Arthur spun to keep Gwaine in his sights, and surveyed the back of Merlin's bent head as well. Merlin wobbled a bit as he ducked toward his drink, and though he didn't choke on it, he did cough a bit as he swallowed. Just a sharp bark of strained air, like his throat muscles were a beat late in doing their job.
Gwaine stepped back into Arthur's space and held up a plate. "Tada!" He tipped it and peered at the bits of food that rolled around as a result. The half-bitten-off pieces of food. Every single piece. Three sausage halves, two-third of a honeyed bun, an apple with teeth marks lining the huge chuck missing from one side, half of a pickled egg with most of the yolk gone, and a collection of squished tomato halves. When Arthur raised dubious eyebrows, Gwaine's teeth flashed, his whole face screaming how pleased he was with himself. "I tested it all myself. Needed to make sure Merls wouldn't."
"I can see that," Arthur replied. He only picked up half a sausage to be nice, because Gwaine really was just a puppy sometimes, and he looked ridiculously proud of his masticated meal offering. Arthur gestured with the sausage and chirped, "Thanks," before stuffing it into his mouth and hoping that it took the edge off of his hunger long enough to find something that hadn't been slobbered on by anyone other than his preferred meal sharer.
Arthur tapped Merlin's shoulder as he passed his chair, then sank down across from him. This was a configuration that they had both grown accustomed to over the past month, though usually, it followed a small supper and led to one of them falling asleep while the other prattled on about nothing.
Merlin glanced up as Arthur sat and gave him a tired smile. "Arthur."
Since he said Arthur's name as if identifying him, Arthur replied, "Yes I am. You're alright?" He heard the sharpness in his voice, though he hadn't meant to sound like that.
"Mm-hm." Merlin kept on smiling, content somehow, like a fluffy cat in a sunny corner of a hay loft, and went back to sipping his hot drink. He made an inquisitive sound a moment later, burbly around his mouthful of liquid, and poked around one of his pockets before holding something out to Arthur.
Arthur narrowed his eyes as he took the tiny vial of oil, thin and small like a charcoal drawing nib. "You had this on you the whole time?"
Merlin nodded and let his eyes slide shut as he resumed taking measured sips of his drink.
Louder than he intended, Arthur demanded, "Why the hell didn't you take it?" He backed down immediately, though, because he knew why. "No. Ignore that. I know." The confusion right before, fumbling and sort of unaware of himself… When those fits came on, Merlin wasn't in any state to know to take it himself. "I'm sorry, Merlin. I'll make doubly sure I always have one of these with me." Even in his nightclothes, from now on.
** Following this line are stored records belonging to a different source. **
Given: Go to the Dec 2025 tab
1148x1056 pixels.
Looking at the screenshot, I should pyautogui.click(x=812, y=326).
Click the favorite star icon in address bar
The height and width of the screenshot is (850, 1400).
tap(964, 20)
Merlin rubbed at a few drops of tea clinging to the bristles of hair around his mouth. From the way his fingers didn't quite do what they should, Arthur guessed that he was still in that foggy place right after waking back up. He didn't even entirely register what Arthur said to him, other than to blink in Arthur's direction in some sort of vague recognition that words were spoken.
A long sigh escaped Arthur's chest, and he looked down at the innocuous little vial held carefully between two fingers. His hand looked fat in contrast to the winking glass and the delicate little cork stopper jammed into the rim. Arthur turned the vial over a few times, rolling it between his fingers like a quill, and then lifted his eyes to Gwaine. "Alator and Finna will be dining with me tonight. Are you free to attend as well?"
Gwaine didn't hesitate at all. "Wouldn't miss it."
Arthur accepted that with a nod. "They want to satisfy themselves that Merlin is safe, and then they will leave to rejoin the rest of their party, or camp, or whatever they call it."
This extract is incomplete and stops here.